> _TEXT PROVIDED_:
Area Status Explanation
Nature Reserve Areas (1)   Nature Reserves Areas with natural conditions that have specific plant, animal, and ecosystem characteristics that need to be protected and their development takes place naturally
(2)   Wildlife Reserves Areas with diverse and/or unique characteristics on the types of animals for which survival can be carried out a development for their habitat
Nature Conservation Areas (3)   National Parks Conservation areas with native ecosystems and managed by zoning systems that are utilised for research, science, education, supporting cultivation, tourism and recreation.
(4)   Forest Parks Areas for the purpose of collection of plants and/or animals either natural or artificial, native or non-native, which are used for research, science, education, supporting cultivation, tourism and recreation.
(5)   Nature Parks Areas that are used for tourism and nature recreation.


Most of the mountains that are popularly climbed in Indonesia have the status of National Parks. For example Gede-Pangrango National Park, Bromo-Tengger-Semeru National Park, and Merapi National Park. However, within the same region there can also be differences in regional status. For example in Mount Papandayan, some of which have the status of being a Nature Tourism Park and partly as a Nature Reserve. Nonetheless, some time ago the status of the Papandayan Mountain Nature Reserve that was determined through the Minister of Forestry Decree No. 25 of 2018 then was revoked and lowered into a Nature Park in its entirety.


The higher the status of the area as shown by the ranking number in the table above, the more protected the area is as much as possible in accordance with its natural conditions without or with very minimal human intervention.

> _CHALLENGE_:
Write the next few sentences of the text on Indonesia's protected-area statuses, picking up after its final sentence.

> _COLLECTED MATERIAL_:
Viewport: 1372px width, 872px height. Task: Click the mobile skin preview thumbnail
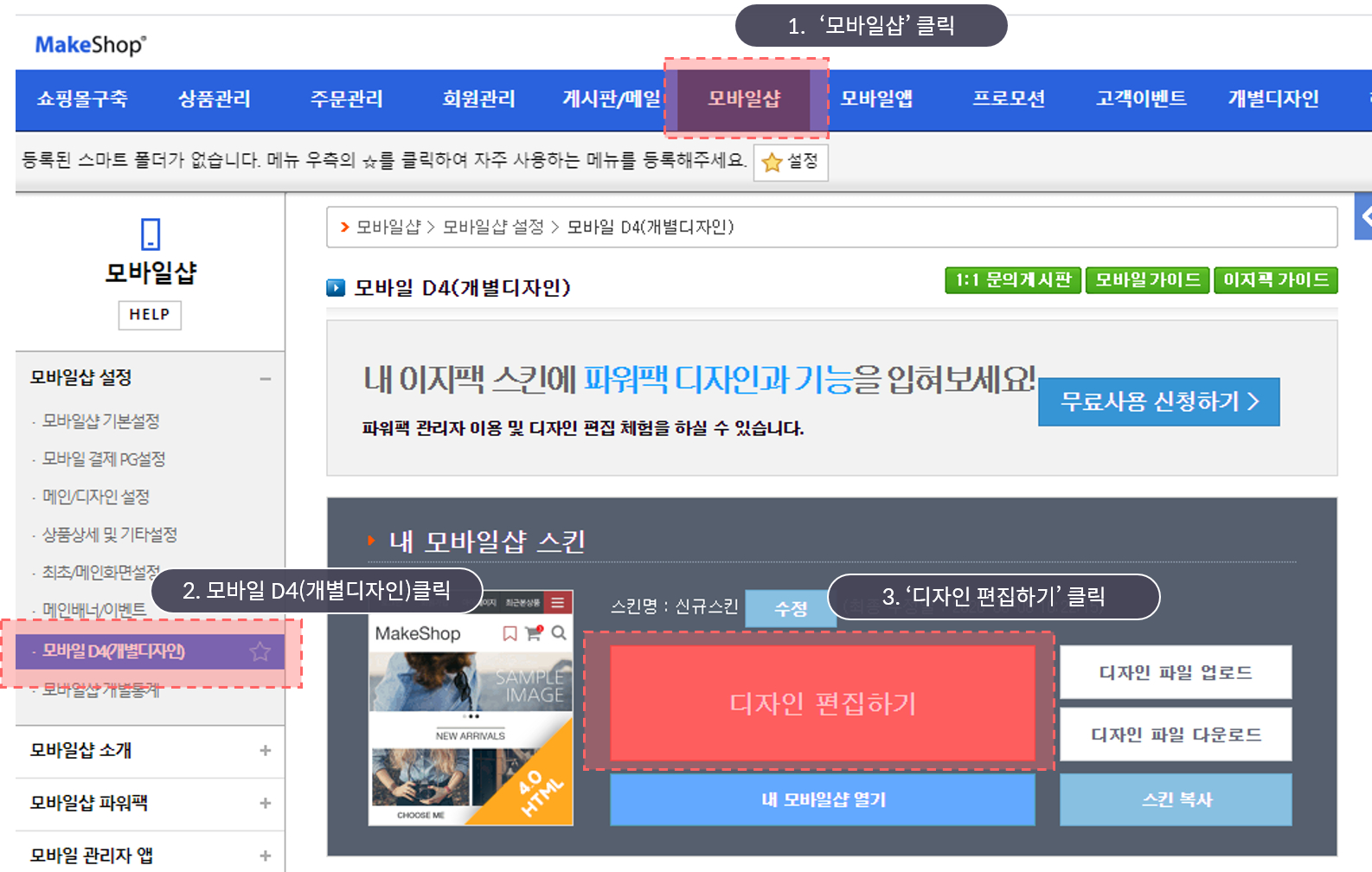point(471,708)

> _RESPONSE TO THIS EXERCISE_:
Sanctions for Mountain Destroyers

Because the mountain is a conservation area that must be preserved, all actions that can cause damage are certainly prohibited and can be given strict sanctions. Some of these actions include:

  1. Picking out protected plants

Many climbers do not know that Javanese Edelweiss (Alphanis javanica), which is often found in various mountains in Indonesia, is included in the category of protected plants as listed in the Appendix of the Minister of Environment Regulation No. 20 of 2018 jo. Ministry of Environment Regulation No. 92 of 2018 concerning Types of Plants and Animals Protected. Thus the flowers should not be picked randomly. Acts against protected plant species, which are not intended for conservation, can be criminalised under Article 21 paragraph (1) as well as Article 40 paragraph (2) of the KSDAE Law with a maximum penalty of 5 years imprisonment and a maximum fine of 100 million rupiah.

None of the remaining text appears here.